>> Start Extract

The coverage requirements in Pittway were entirely different from the requirements of the policies here in issue. The policy coverage provision in Pittway required only "injury to or destruction of tangible property." (56 Ill.App.3d-at 341, 13 Ill. Dec. 244, 370 N.E.2d 1271.) Thus the provision in Pittway, unlike the first prong definition of the policies here in issue, did not require "physical injury" as a prerequisite for recovery. Moreover, the Pittway policy did not contain a second prong definition. Consequently, the Pittway court felt free to determine that property damage was present under its policy "irrespective of any physical injury" to property. This freedom is not present here where the policy distinguishes between physical injury and loss of use, spelling out the different prerequisites under each.
Chester-Jensen urges that its view is strongly supported by Elco Industries, Inc. v. Liberty Mutual Insurance Co. (1980), 90 Ill.App.3d 1106, 46 Ill. Dec. 319, 414 N.E.2d 41. We disagree. That case involved the installation of defective governor regulating pins in various engines. In Elco, the court determined that a duty to defend was present when the defective pins supplied by the insured had caused minor damage to relatively inexpensive gaskets and plugs contained in the engines.

>> End Extract
>> Start Data shown

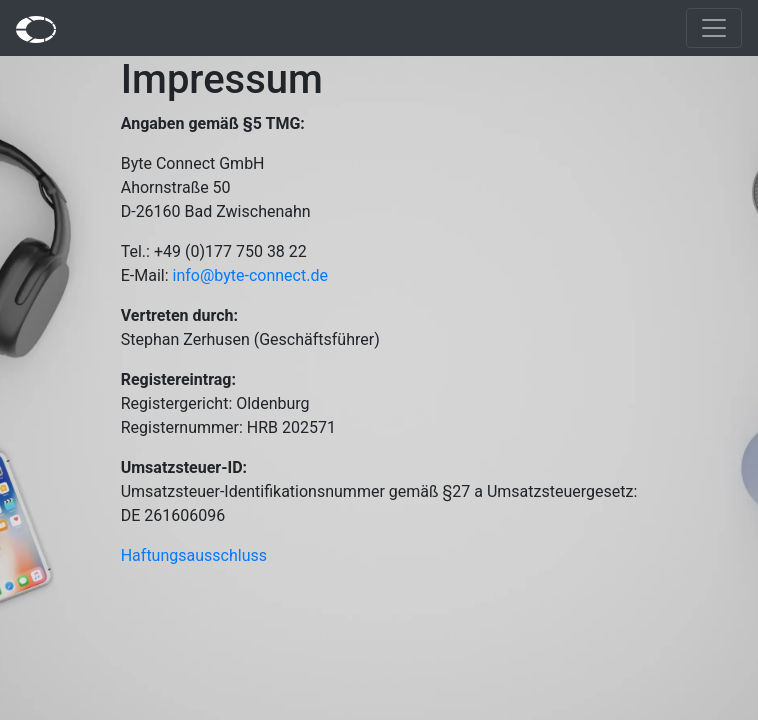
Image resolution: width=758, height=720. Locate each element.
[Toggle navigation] (714, 28)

>> End Data shown

Problem details >>
Extend the court opinion on insurance coverage above, starting right after its last sentence, which ends "relatively inexpensive gaskets and plugs contained in the engines."

Expected answer >>
Although the physical damage in Elco was relatively slight, such damage had nevertheless occurred. The underlying complaint in Elco "charged that the defect required Elco to test, identify, reinspect, rip out, replace, and repair the pins installed in its engine" and the record disclosed that the replacement of the pins physically injured several gaskets and at least one plug per engine. (90 Ill.App.3d at 1111, 46 Ill. Dec. 319, 414 N.K2d 41.) The Elco court recognized that "[t]he mere installation or removal of defective parts which causes no destruction or injury to the third person's products * * * does not constitute property damage", but found coverage based on the damaged gaskets and plugs. (90 Ill.App.3d at 1111-12, 46 Ill. Dec. 319, 414 N.E.2d 41.) Unlike the complaint in Elco, however, the complaint here does not indicate injury to any portion of the system. Without such an allegation, we cannot determine that there is coverage under this portion of the property damage provisions.
Similarly, Chester-Jensen's reliance on W.E. O'Neil Construction v. National Union Fire Insurance (N.D.Ill.1989), 721 F. Supp. 984 is misplaced. There, unlike the allegations here, the underlying complaint clearly alleged that the component of the insured (steel mesh) caused damage to other portions of the structure (garage) in which it was installed. 721 F. Supp. at 986-87.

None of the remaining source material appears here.